[发明专利]一种基于CRISPR技术的基因检测方法及试剂盒与应用

说明书

本发明公开了一种基于CRISPR技术的基因检测方法，其主要步骤包括：(1)目的基因的引物设计及扩增；(2)sgRNA的设计、转录和纯化；(3)Cas蛋白/sgRNA/靶标复合物的制备；(4)信号探针的制备；(5)检测载体的制备；(6)样品的检测与结果读取。本发明还包括两种基于所述检测方法的试剂盒及其应用。本发明可以实现精准的基因检测，结果稳定，并且杂交探针通用，操作简单，特异性极高，方便推广。

技术领域

本发明涉及生物技术检测领域，尤其涉及一种基于CRISPR技术的基因检测方法及试剂盒与应用。

背景技术

近年来用于基因检测的核酸试纸条得到不断发展，为实现定点简便的核酸检测提供了一种很有前景的方法。它的原理是基于三明治氏核酸杂交反应，结合金纳米粒子或者其他纳米颗粒以及酶联免疫法等在侧向流动试纸条上实现比色检测。已报道的方法中结合核酸扩增方法如非对称PCR扩增以及其他恒温扩增方法，以得到一种单链DNA或RNA产物，与预先设计好包埋在试纸条上的T线和C线探针特异性杂交并且利用底物显色而达到检测效果。然而，这种方法不具有广普性，针对不同的检测物需要设计不同的特异性杂交探针，而且扩增设计相对复杂，易出现假阳性且特异性不强的问题。

CRISPR技术是近年来发展的一种基因组工程学工具，该工具已经彻底革新了生命科学领域，在生物医学、农业等领域具有极大的应用前景。它的强大之处在于它能够对基因进行指定位置的精确编辑。具体来说，在Cas蛋白和向导RNA的共同作用下，细胞基因组DNA或其他外源DNA可以被精确剪切。被CRISPR/Cas系统剪切需要满足以下几个条件。首先，被编辑的基因区域需要存在相对保守的PAM序列(前间隔序列邻近基序)。其次，向导RNA要和PAM上游的序列碱基(一般20个碱基左右)互补配对。Cas蛋白在和向导RNA结合后，会搜寻基因序列，当识别到指定的序列，便可以靶向上去进行特定位点切割。通过对这种向导RNA的设计以及对PAM位点的甄别，可以实现单碱基分辨率的基因检测。并且，整个过程只需要在恒温37℃条件下反应15-30min即可。但是目前利用CRISPR技术来进行基因检测的方法大都利用荧光定量的方法来实现，这种方法依赖昂贵的仪器来实现，不适用于资源有限的地区使用。

近期研究发现，DNA在被Cas9蛋白剪切后，只会在特定位点断开，但并不会从Cas9-sgRNA结构中脱离。
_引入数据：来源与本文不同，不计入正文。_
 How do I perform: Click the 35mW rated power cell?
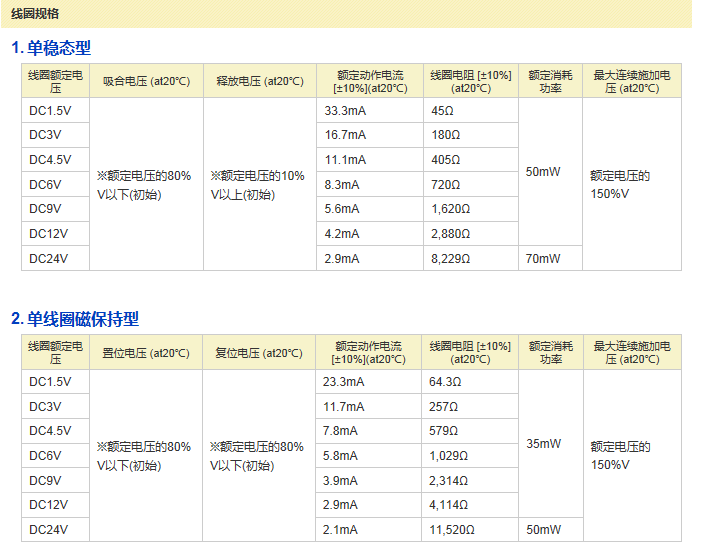(543, 444)
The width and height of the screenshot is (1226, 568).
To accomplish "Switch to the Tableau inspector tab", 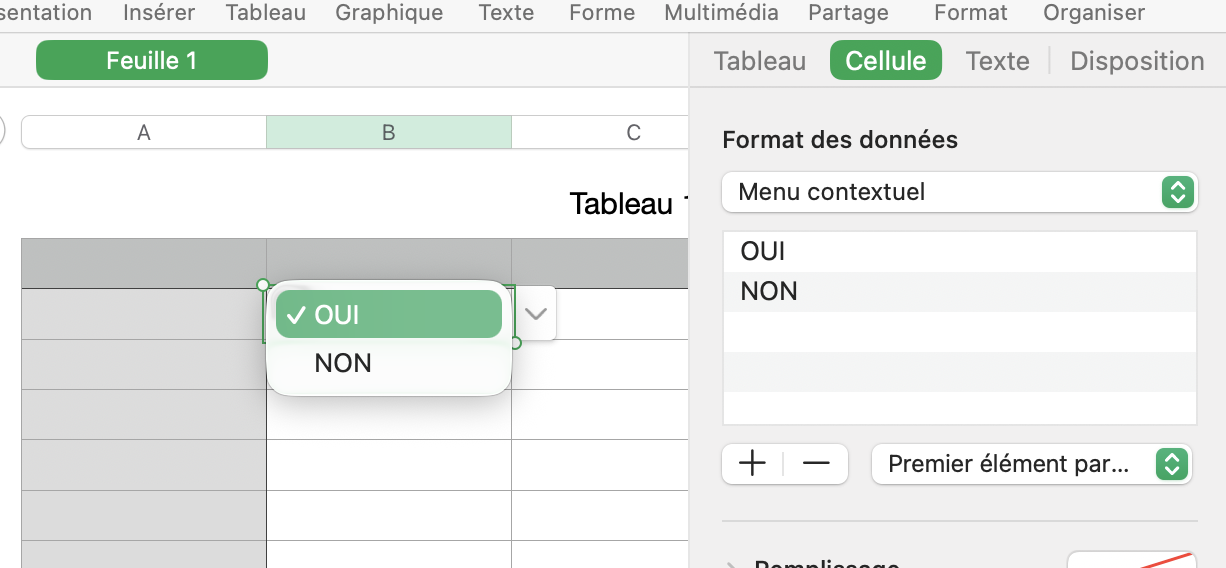I will click(759, 61).
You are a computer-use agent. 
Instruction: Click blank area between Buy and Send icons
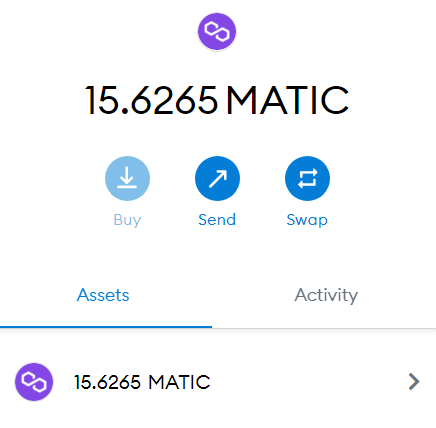click(172, 178)
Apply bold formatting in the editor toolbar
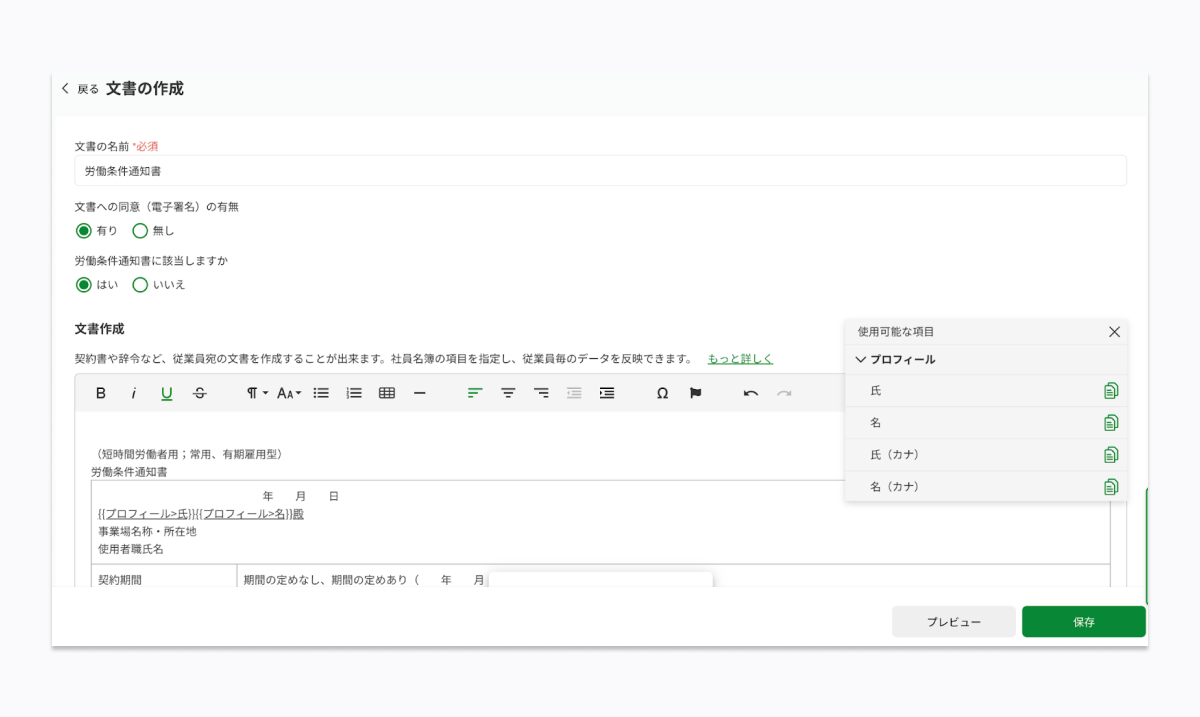1200x717 pixels. pos(100,393)
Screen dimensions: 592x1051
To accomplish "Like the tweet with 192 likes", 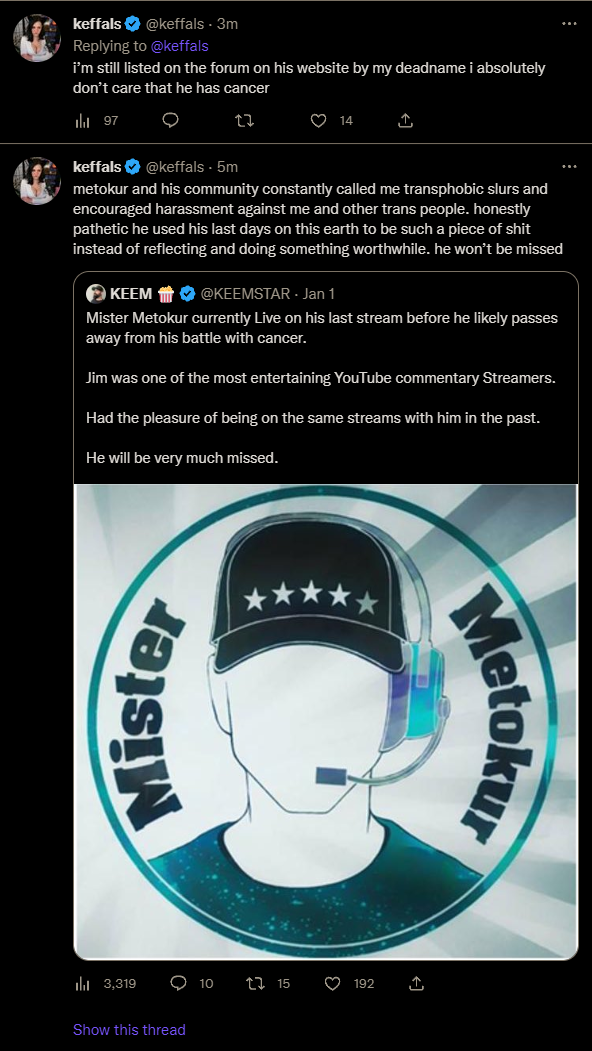I will [x=349, y=983].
类似的还有dCas9蛋白，它虽然没有切割DNA的能力，但仍能够在sgRNA的引导下与特定DNA序列结合。对于Cas12a蛋白，在将目标DNA区域剪切完之后，PAM远端的DNA片段脱离，而PAM近端的DNA片段仍然结合在蛋白-crRNA复合结构中。本发明基于此设计了一种结合CRISPR技术的核酸纸芯片基因检测技术。

发明内容

本发明的目的是为了解决上述现有技术的缺点和不足，提供一种基于CRISPR技术的基因检测方法及其试剂盒与应用。

本发明是通过以下技术方案来实现的：

一种基于CRISPR技术的基因检测方法，具体包括以下步骤：

(1)目的基因的引物设计及扩增。

根据目的基因设计两条引物，其中一条引物的一端修饰有功能基团，然后以待测样品的基因组DNA或RNA为模板进行扩增。所述的功能基团可以为生物素等。所述的扩增方法可以为PCR、RPA或LAMP等方法。

(2)sgRNA的设计、转录和纯化。

首先设计sgRNA体外转录所需DNA模板的PCR扩增引物，其中上游引物包含有T7启动子区和20-nt的与靶DNA相关序列等，下游引物主要用于编码sgRNA的3’末端序列；

然后通过PCR扩增得到sgRNA转录模板DNA，经PCR产物纯化试剂盒纯化后用于T7RNA聚合酶介导的转录反应，从而体外转录出sgRNA。得到的sgRNA产物用RNA纯化试剂盒纯化，纯化后的sgRNA冻存在-80℃以备使用。